Sandal jepit di lingkungan institusi resmi di Indonesia memang
selalu dianggap sundal. Lekat dengan stigma sebagai jenis alas kaki yang kurang
sopan. Kerap diolok sebagai sandal WC, alas kaki ketika berak.
Urusan pelarangan sandal jepit semacam itu sempat mendadak jadi ramai di antara khalayak pada tengah Februari 2013. Gara-garanya
adalah apa yang menimpa Oce Madril pada Kamis, 7 Februari 2013. Dosen Fakultas
Hukum UGM itu dilarang masuk Kantor Imigrasi Yogyakarta ketika hendak mengurus
paspor. Alasan pelarangan karena pria yang merupakan juga peneliti di Pusat
Studi Anti Korupsi (Pukat) UGM itu datang cuma beralaskakikan sandal jepit. Ini
jadi ramai di khalayak karena pemberitaannya nongol di berbagai media, pun Oce
Madril lantas mengadukan pelarangan tadi ke Ombudsman RI Perwakilan DIY. Oce
Madril bersikukuh pelayanan publik tak selayaknya hilang atau tertunda hanya
karena seseorang bersandal jepit.
Publik tampaknya terbelah menanggapi insiden Oce Madril. Ini
paling tidak jika saya amati dari satu berita tentang insiden itu di satu situs
berita besar nasional, yang sampai dikomen oleh tak kurang dari 350 orang. Ada
yang mengamini pendapat Oce Madril, pula menyeru supaya pelayanan publik tak
lagi perlu terlalu merewelkan hal-hal semacam sandal jepit. Sebaliknya, ada
yang menganggap pelarangan penggunaan sandal jepit di institusi resmi sudah
sewajarnya, justru Oce Madril lah yang kemudian mereka ledek membesar-besarkan
perkara.
Namun, di antara silang pendapat itu, saya tertarik dengan
satu komen yang menurut saya cukup arif. Komen itu menyetujui argumen Oce
Madril, namun sekaligus masih memaklumi aturan berpakaian yang diterapkan di
suatu institusi. Pemilik komentar itu lantas mengusulkan jalan tengah berupa
penyediaan peminjaman sepatu atau jas untuk digunakan warga pengguna jasa yang
dianggap memakai pakaian kurang pantas menurut institusi yang didatangi.
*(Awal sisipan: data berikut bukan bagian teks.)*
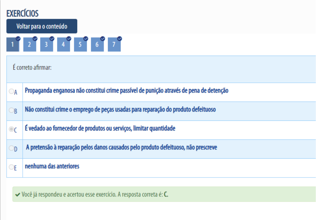Switch to exercise 3 tab
Viewport: 316px width, 220px height.
(46, 45)
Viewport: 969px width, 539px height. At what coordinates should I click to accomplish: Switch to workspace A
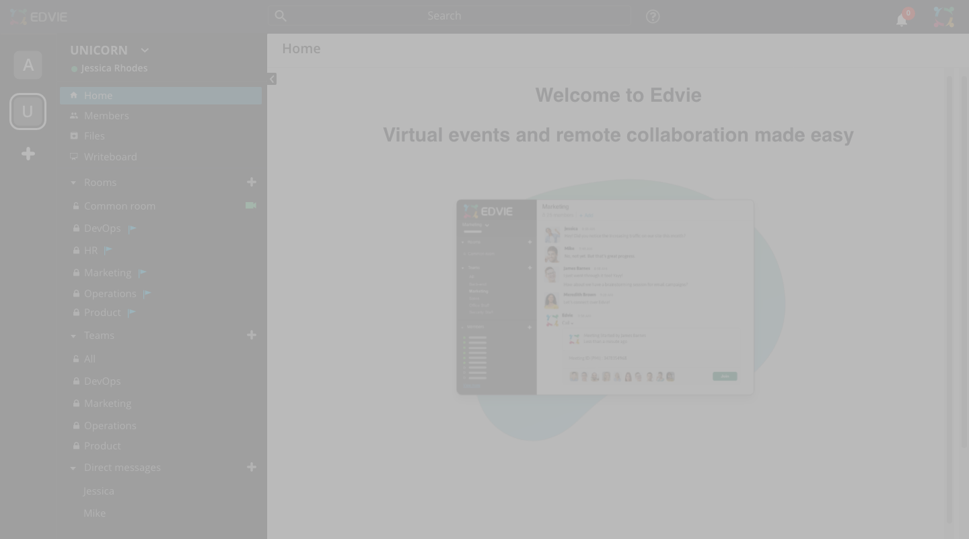[x=28, y=65]
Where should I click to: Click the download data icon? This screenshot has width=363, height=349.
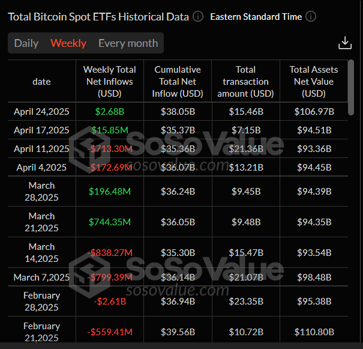tap(344, 43)
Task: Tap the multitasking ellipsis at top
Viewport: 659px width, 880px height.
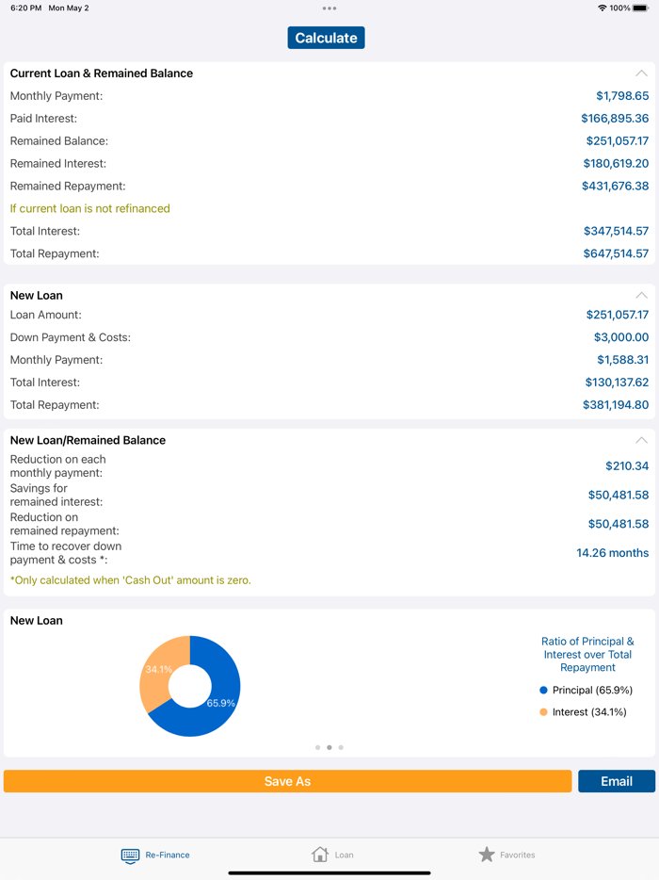Action: 329,8
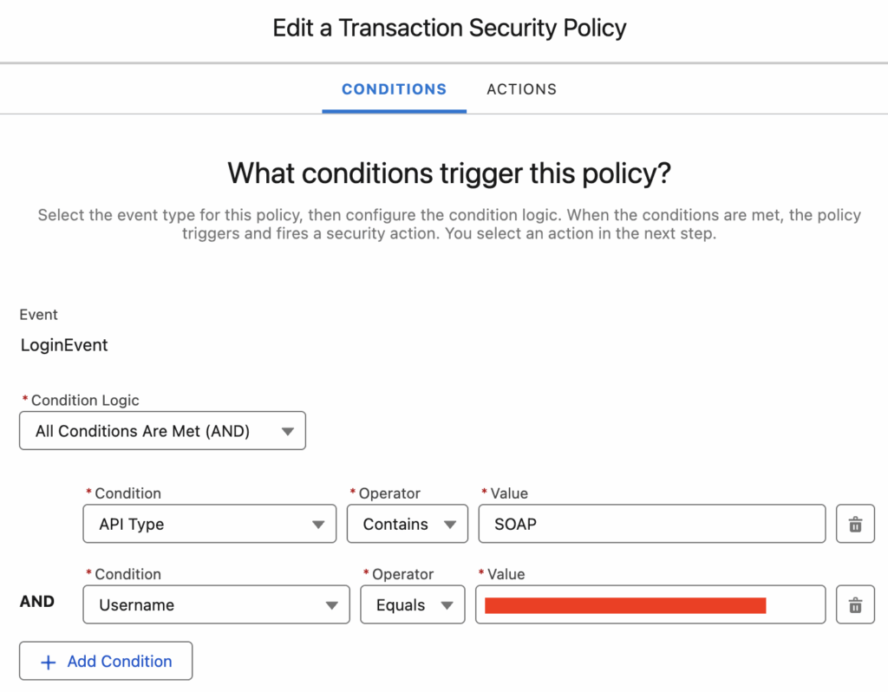Switch to the CONDITIONS tab
This screenshot has width=888, height=692.
[x=394, y=89]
Menurut saya sih usulan itu pantas untuk dipikirkan berbagai instusi di
Indonesia, jika mereka menerapkan standar penampilan dan kerapian tertenti bagi
yang warga mendatangi kantor mereka, tapi tanpa harus terlihat arogan ketika
menerapkan aturannya.
Lagi pula, biarpun sandal jepit sering dihina, kenyataannya tak
sedikit pegawai kantor di Indonesia yang suka menggunakannya, paling tidak
mencuri-curi waktu memakainya, di sela-sela jam kantor. Bahkan, itu termasuk di
kantor yang beberapa pintunya dihiasi plakat larangan memakasi sandal jepit.
Itu karena sandal jepit lebih mudah ketika mesti diajak ke kamar kecil untuk
urusan buang air kecil, juga lebih bersahabat untuk urusan berwudhu jelang
sholat. Selama tiga tahun bekerja di satu provinsi di pantai timur Sumatera,
saya berkali-kali melihat pegawai kantor bersandal jepit di kantor pada jam
kerja. Itu saya lihat di kantor lingkungan pemerintah provinsi, pemerintah
kota, dan pemerintah kabupatan. Yah, sandal jepit resminya mungkin dibenci,
tapi sebenarnya banyak juga mencintainya.